Doha, Qatar – The Mulberry Tavern is located inside a five-star hotel tucked away by a side road in one of the most exclusive areas of Qatar. Technically, it serves a country whose religion prohibits alcohol, but its menu lists more than 100 alcoholic beverages. Its servers serve up $15 beer, $23 cocktails and a $113 bottle of wine at tables adorned with World Cup participant flags. And with Western music about to take off, she’s bracing herself.
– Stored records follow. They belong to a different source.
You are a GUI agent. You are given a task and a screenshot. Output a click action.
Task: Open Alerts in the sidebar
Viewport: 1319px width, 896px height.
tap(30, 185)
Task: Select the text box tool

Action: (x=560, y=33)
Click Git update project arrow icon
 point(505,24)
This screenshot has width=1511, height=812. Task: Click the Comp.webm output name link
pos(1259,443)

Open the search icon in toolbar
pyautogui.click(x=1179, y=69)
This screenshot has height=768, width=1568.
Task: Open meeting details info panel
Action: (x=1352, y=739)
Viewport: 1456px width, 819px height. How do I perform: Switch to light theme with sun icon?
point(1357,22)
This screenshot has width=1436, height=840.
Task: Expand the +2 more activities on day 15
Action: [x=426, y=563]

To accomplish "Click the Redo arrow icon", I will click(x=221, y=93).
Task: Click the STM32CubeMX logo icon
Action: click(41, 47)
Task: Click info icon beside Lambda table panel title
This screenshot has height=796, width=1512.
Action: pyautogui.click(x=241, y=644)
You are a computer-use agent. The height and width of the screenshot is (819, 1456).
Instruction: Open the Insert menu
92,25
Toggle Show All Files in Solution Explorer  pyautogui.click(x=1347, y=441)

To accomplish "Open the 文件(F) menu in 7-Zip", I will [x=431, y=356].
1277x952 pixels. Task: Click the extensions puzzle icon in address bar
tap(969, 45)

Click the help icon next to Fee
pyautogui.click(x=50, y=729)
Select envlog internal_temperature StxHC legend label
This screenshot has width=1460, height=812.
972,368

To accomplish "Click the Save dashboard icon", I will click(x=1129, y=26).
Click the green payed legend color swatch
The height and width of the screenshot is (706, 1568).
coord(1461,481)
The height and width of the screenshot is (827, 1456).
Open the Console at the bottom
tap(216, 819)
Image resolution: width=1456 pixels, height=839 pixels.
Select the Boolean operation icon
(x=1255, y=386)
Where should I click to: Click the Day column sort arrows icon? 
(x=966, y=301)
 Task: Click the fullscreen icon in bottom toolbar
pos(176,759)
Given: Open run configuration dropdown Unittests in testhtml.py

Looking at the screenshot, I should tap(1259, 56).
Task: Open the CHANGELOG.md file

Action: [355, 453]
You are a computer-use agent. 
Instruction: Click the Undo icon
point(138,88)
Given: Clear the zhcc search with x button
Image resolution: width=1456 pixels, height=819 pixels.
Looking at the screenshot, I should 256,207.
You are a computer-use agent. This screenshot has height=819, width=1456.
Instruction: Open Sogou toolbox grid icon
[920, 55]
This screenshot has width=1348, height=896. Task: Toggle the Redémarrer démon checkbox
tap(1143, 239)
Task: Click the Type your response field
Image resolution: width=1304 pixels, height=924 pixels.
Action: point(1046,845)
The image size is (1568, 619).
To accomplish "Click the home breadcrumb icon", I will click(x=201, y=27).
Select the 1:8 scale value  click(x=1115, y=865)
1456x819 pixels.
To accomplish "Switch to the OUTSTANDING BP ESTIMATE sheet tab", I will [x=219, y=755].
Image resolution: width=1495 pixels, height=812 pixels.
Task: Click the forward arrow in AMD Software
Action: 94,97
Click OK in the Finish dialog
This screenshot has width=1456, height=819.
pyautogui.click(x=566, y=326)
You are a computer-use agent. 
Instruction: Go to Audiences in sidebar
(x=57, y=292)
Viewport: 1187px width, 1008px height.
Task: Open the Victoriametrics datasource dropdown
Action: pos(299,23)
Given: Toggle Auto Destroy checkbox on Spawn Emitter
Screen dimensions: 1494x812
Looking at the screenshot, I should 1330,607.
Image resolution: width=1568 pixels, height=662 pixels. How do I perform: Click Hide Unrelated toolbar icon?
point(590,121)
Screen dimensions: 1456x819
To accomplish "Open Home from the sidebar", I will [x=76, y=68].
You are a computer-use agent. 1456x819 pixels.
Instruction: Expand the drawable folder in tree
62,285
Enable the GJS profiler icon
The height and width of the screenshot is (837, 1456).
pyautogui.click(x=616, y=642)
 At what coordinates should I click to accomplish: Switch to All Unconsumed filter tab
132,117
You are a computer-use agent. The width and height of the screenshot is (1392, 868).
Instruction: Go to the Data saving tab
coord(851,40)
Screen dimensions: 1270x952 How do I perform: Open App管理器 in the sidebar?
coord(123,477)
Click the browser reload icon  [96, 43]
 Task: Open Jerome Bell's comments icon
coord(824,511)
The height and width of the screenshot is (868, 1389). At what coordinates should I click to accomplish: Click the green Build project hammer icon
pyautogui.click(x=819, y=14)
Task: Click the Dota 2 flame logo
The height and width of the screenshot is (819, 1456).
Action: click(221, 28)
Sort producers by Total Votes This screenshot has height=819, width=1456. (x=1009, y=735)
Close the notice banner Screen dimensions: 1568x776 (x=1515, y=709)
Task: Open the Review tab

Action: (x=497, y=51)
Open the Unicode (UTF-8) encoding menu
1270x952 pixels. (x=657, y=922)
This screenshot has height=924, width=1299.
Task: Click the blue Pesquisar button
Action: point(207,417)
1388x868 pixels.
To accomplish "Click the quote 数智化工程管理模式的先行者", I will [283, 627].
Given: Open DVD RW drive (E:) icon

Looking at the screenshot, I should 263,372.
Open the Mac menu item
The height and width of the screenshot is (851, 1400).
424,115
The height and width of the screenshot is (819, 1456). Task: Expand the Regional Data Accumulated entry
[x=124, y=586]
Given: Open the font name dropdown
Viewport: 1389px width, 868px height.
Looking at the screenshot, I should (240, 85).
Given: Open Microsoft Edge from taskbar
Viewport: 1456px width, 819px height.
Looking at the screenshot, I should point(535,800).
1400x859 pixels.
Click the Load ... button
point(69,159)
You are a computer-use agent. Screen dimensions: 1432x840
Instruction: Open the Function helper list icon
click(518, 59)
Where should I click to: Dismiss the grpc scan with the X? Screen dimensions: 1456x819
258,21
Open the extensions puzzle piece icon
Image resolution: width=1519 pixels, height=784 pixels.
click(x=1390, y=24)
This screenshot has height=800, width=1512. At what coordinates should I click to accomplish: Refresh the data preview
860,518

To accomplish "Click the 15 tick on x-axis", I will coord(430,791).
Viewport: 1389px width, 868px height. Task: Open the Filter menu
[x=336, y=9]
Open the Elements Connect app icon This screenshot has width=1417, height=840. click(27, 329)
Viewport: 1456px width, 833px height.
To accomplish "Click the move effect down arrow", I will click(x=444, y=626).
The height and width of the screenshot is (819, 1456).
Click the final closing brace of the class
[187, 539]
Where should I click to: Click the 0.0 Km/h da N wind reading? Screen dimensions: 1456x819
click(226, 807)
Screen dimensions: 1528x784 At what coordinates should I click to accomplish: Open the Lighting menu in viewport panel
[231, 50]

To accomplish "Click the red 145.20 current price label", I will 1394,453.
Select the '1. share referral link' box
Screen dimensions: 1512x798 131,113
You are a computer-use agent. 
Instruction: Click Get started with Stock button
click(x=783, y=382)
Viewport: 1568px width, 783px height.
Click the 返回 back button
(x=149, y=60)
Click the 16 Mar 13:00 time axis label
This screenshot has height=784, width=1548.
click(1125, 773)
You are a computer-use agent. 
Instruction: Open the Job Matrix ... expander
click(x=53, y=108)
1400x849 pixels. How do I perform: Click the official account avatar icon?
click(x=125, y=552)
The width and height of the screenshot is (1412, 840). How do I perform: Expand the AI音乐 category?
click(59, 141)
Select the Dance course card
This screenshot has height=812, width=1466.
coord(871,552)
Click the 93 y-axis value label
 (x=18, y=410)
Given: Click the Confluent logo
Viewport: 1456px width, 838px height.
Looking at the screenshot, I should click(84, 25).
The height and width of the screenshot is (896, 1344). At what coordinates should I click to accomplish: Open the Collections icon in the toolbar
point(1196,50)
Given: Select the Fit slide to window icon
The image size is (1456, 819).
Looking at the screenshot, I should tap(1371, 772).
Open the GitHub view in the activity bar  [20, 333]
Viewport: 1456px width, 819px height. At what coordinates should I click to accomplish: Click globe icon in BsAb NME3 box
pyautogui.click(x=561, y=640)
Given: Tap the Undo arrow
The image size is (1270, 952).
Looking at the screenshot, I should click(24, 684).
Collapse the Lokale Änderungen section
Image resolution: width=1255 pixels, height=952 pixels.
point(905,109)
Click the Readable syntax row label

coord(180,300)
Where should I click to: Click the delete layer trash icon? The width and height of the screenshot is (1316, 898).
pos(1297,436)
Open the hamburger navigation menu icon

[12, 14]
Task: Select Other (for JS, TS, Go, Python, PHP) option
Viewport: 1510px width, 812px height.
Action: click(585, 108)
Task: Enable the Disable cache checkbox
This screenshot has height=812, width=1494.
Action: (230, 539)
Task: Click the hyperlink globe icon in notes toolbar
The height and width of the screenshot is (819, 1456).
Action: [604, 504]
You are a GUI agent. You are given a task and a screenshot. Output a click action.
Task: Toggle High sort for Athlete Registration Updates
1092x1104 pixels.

It has not been advertised as part of the 2022 World Cup experience, nor does it have any local pubs. In Qatar, as World Cup Organizing Director Nasser Al-Khater said, “alcohol is not part of our culture.” Thus, in the run-up to the tournament, FIFA and the Qatari organizers crossed a fraught line between the host country frowning upon drinking and the sport that consumed it. They will sell them at Fan Fests but not at stadiums. They will promote Budweiser, the official sponsor of the World Cup, but not alcohol as a product. Their relative silence left the thousands of visitors arriving unaware that a few hundred hotel bars and restaurants could cater to their drinking needs.
But behind the scenes, there’s a map kept by an American fan doing their thing for them.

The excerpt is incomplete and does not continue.